WHAT YOU WILL DO: Copy the stretch of the Raj Bahadur profile from "Personal details" through "Indian politician (1912–1990)", renaming "Political party" to "Party affiliation".

━━ EXTRACT TO READ

India Ambassador to Nepal
- In office January 1968 – January 1971

Ministry of Tourism and Civil Aviation
- In office 9 November 1973 – 22 December 1976
- Preceded by: Karan Singh
- Succeeded by: Kotha Raghuramaiah

Ministry of Communications
- In office 7 December 1956 – 17 April 1957
- Preceded by: Jagjivan Ram
- Succeeded by: Lal Bahadur Shastri

Member of Parliament, Lok Sabha
- In office 1957–1967
- In office 1971–1977
- Constituency: Bharatpur, Rajasthan

Personal details
- Born: 21 August 1912 Basan Gate, Bharatpur (present-day Rajasthan, India)
- Died: 22 September 1990 (aged 78) New Delhi, India
- Political party: Indian National Congress
- Education: Bachelor of Laws Master of Arts

= Raj Bahadur =

Indian politician (1912–1990)

Babu Raj Bahadur (21 August 1912- 22 September 1990) was a leader of the Indian National Congress from Rajasthan. He served as cabinet minister for Ministry of Tourism, Ministry of Civil Aviation and Ministry of Communications in Government of India. He was India ambassador to Nepal from 1968 to 1971. He was elected to the Lok Sabha, lower house of the Parliament for three terms from Bharatpur, Rajasthan.

== Early life and education ==
Babu Raj Bahadur was born on August 21, 1912, in Bharatpur (present-day Rajasthan, India). He earned degrees in M.A. (Master of Arts), B.Sc. (Bachelor of Science), and L.L.B. (Bachelor of Laws).

━━━━
━━ RECORDS SHOWN

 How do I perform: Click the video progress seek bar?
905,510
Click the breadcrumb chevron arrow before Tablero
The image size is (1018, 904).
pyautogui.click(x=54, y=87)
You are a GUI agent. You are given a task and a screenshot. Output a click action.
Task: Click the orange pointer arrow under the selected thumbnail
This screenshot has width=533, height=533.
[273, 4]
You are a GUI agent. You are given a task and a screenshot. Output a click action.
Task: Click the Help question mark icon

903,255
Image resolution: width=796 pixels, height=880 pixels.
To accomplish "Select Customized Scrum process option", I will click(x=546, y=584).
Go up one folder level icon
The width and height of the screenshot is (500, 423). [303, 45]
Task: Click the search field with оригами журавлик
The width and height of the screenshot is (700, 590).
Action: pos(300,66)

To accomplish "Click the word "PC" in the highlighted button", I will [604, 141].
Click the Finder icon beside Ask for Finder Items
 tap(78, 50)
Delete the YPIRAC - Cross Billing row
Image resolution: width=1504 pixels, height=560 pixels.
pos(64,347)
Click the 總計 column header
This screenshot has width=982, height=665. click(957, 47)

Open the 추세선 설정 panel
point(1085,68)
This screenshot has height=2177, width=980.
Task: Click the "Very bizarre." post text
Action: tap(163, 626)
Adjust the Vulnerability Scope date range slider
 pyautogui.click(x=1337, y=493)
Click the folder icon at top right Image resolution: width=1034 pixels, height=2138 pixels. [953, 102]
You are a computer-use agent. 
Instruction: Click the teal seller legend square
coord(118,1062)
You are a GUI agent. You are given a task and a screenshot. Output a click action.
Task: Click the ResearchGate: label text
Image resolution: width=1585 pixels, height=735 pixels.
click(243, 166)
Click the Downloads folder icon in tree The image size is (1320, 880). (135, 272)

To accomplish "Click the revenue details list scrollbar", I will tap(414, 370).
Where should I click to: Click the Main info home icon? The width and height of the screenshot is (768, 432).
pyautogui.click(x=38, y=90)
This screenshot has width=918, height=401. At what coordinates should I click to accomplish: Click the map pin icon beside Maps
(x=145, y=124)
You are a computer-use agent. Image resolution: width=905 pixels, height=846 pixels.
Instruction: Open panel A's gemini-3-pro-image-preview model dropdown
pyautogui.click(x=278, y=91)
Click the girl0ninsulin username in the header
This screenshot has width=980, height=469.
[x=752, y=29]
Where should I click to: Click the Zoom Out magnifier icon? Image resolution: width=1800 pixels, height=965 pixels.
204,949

━━━━

TASK OUTPUT:
Personal details
- Born: 21 August 1912 Basan Gate, Bharatpur (present-day Rajasthan, India)
- Died: 22 September 1990 (aged 78) New Delhi, India
- Party affiliation: Indian National Congress
- Education: Bachelor of Laws Master of Arts

= Raj Bahadur =

Indian politician (1912–1990)